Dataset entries
____________________
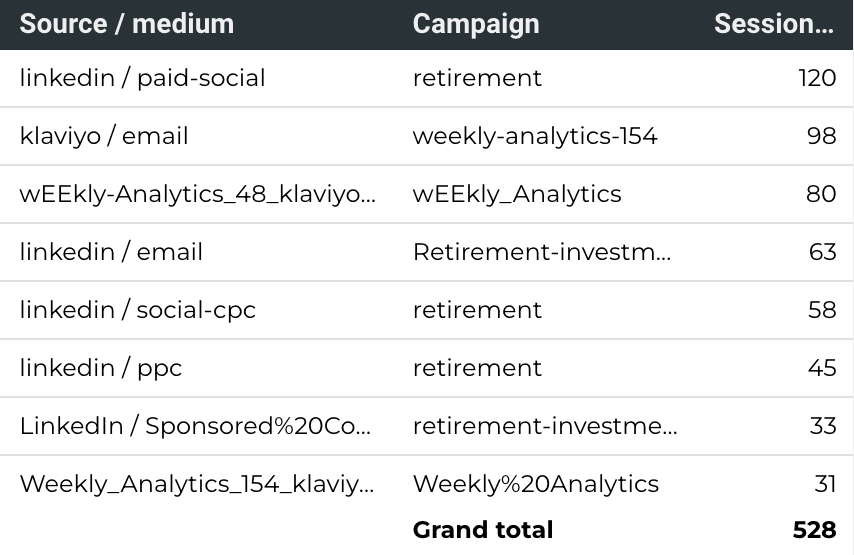
Task: Sort by the Campaign column header
Action: click(x=476, y=24)
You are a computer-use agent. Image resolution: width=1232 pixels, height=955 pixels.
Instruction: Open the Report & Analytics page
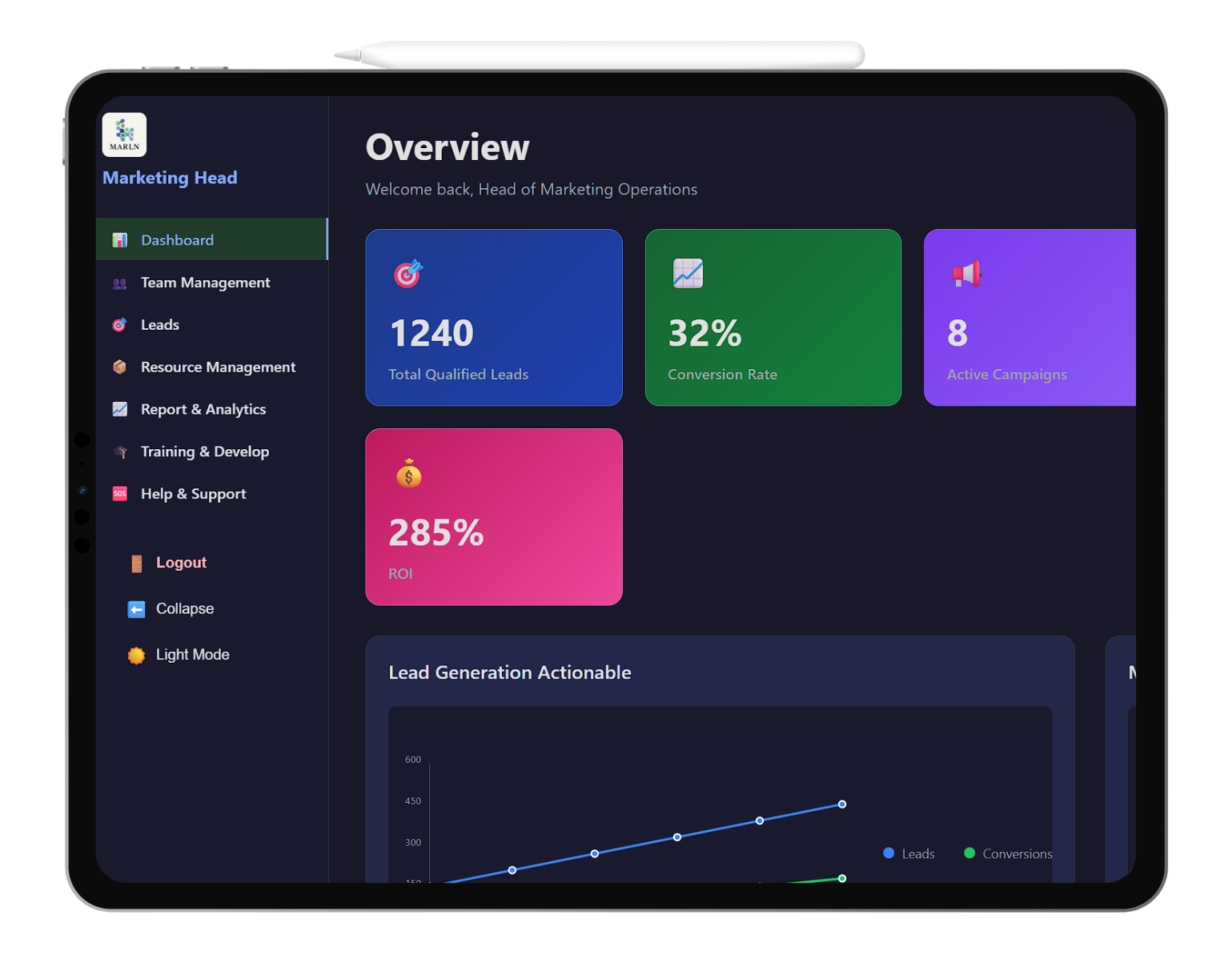coord(203,409)
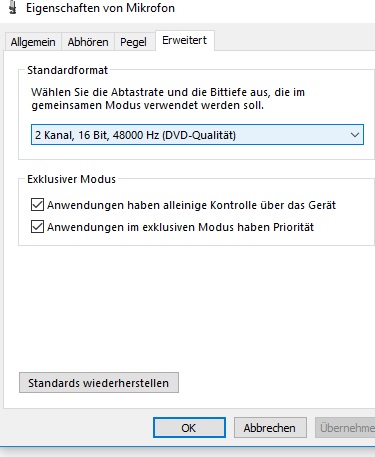Open the Abhören tab
This screenshot has width=375, height=457.
click(x=88, y=42)

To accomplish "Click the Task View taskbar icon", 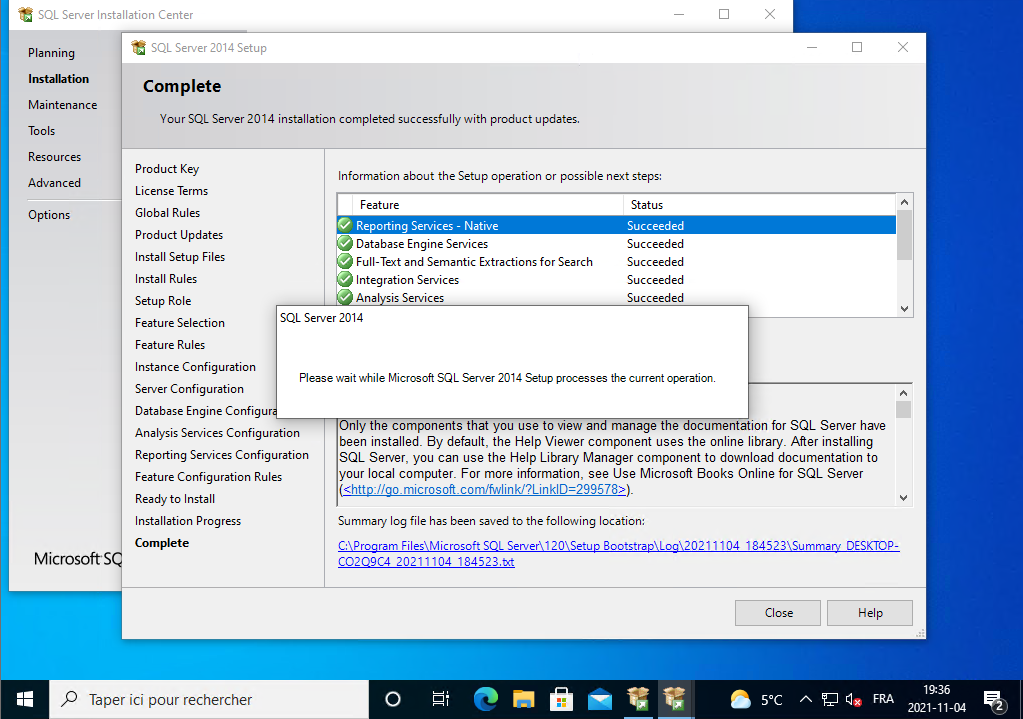I will click(x=440, y=699).
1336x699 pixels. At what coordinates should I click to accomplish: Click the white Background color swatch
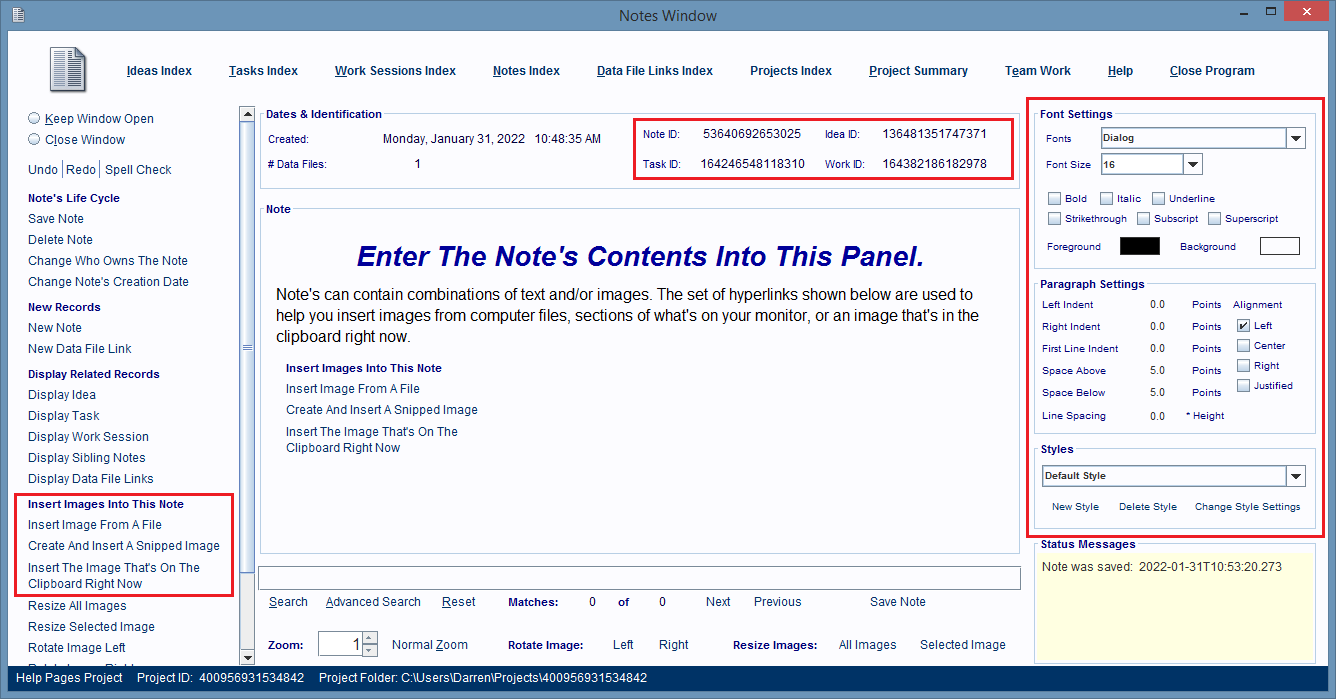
____________________
## EXERCISE AIM
The word "pixels" appears in some of the lines above. Copy those lines.

## RESPONSE TO THIS TASK
You are a computer-use agent. Image resolution: width=1232 pixels, height=955 pixels.
1336x699 pixels. At what coordinates should I click to accomplish: Click the white Background color swatch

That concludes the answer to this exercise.